[Dataset records]
**********

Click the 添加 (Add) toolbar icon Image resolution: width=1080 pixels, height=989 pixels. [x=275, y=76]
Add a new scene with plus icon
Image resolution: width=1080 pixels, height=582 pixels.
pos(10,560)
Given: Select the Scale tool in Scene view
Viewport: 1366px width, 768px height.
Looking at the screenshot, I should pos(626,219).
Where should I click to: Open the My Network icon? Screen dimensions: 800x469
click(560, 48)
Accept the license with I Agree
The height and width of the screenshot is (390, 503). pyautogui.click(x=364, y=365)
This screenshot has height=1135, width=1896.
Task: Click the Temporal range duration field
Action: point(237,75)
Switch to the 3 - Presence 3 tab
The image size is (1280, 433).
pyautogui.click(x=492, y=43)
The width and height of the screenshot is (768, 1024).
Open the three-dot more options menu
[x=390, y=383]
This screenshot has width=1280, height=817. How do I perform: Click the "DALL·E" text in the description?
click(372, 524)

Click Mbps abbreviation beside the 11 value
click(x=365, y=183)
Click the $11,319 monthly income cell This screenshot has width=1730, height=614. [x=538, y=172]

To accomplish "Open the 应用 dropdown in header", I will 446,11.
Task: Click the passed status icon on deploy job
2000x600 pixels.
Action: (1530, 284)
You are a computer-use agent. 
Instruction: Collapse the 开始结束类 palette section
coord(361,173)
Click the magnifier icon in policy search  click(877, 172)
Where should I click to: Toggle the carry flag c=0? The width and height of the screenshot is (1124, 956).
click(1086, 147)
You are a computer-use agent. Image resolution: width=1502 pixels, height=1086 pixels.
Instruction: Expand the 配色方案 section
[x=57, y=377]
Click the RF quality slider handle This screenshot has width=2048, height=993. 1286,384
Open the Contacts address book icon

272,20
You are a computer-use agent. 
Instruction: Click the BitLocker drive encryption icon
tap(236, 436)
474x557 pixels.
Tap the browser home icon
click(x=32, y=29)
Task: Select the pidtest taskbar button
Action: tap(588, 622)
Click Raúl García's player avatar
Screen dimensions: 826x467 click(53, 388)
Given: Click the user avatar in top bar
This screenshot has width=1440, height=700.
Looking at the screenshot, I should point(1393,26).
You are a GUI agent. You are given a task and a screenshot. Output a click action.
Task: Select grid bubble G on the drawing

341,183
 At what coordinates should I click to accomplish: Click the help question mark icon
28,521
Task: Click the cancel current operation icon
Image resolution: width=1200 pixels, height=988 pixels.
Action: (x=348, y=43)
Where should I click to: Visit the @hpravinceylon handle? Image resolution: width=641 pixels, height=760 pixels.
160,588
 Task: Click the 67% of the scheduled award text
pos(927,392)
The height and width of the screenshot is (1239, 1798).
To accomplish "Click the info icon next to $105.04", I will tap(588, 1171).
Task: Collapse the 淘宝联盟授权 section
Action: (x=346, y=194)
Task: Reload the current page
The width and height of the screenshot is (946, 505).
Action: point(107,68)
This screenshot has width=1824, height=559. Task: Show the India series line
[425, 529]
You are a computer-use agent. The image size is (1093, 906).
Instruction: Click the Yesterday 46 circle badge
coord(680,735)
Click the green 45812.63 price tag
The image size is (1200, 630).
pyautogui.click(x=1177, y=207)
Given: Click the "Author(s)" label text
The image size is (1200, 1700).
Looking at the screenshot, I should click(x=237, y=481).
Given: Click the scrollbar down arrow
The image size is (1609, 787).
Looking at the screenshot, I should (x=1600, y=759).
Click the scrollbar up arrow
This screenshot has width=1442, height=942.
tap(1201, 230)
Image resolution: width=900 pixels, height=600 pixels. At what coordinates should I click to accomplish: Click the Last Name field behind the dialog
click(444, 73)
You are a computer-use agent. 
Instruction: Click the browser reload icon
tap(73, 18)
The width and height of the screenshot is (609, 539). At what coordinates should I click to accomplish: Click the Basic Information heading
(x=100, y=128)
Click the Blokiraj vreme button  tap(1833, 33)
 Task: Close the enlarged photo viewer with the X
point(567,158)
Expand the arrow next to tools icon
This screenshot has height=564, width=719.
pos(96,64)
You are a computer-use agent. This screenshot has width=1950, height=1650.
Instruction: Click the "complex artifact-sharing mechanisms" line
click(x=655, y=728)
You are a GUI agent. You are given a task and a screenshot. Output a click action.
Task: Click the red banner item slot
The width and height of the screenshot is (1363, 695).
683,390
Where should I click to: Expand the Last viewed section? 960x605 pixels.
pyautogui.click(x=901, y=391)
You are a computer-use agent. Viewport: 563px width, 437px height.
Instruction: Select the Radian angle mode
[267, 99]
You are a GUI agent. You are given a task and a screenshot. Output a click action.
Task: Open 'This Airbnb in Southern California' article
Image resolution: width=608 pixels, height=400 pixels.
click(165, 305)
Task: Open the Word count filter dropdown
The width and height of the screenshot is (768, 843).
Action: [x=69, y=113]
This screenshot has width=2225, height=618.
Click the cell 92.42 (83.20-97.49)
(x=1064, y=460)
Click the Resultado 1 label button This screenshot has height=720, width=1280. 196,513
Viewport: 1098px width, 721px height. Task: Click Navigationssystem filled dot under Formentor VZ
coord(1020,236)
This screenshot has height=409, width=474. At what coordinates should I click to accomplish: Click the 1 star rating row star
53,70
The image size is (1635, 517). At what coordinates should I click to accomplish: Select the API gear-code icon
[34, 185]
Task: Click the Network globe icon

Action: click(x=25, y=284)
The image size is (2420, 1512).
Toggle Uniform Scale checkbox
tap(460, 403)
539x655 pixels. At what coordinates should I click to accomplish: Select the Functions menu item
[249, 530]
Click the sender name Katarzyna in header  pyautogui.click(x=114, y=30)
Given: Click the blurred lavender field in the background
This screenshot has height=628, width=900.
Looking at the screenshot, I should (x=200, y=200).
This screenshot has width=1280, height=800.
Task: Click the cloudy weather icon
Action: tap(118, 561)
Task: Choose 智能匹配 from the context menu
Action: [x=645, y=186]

**********

> **Action item**
Using the entries above, return each line in which the word "dropdown" occurs.

> **Response to this task**
To accomplish "Open the 应用 dropdown in header", I will 446,11.
Task: Open the Word count filter dropdown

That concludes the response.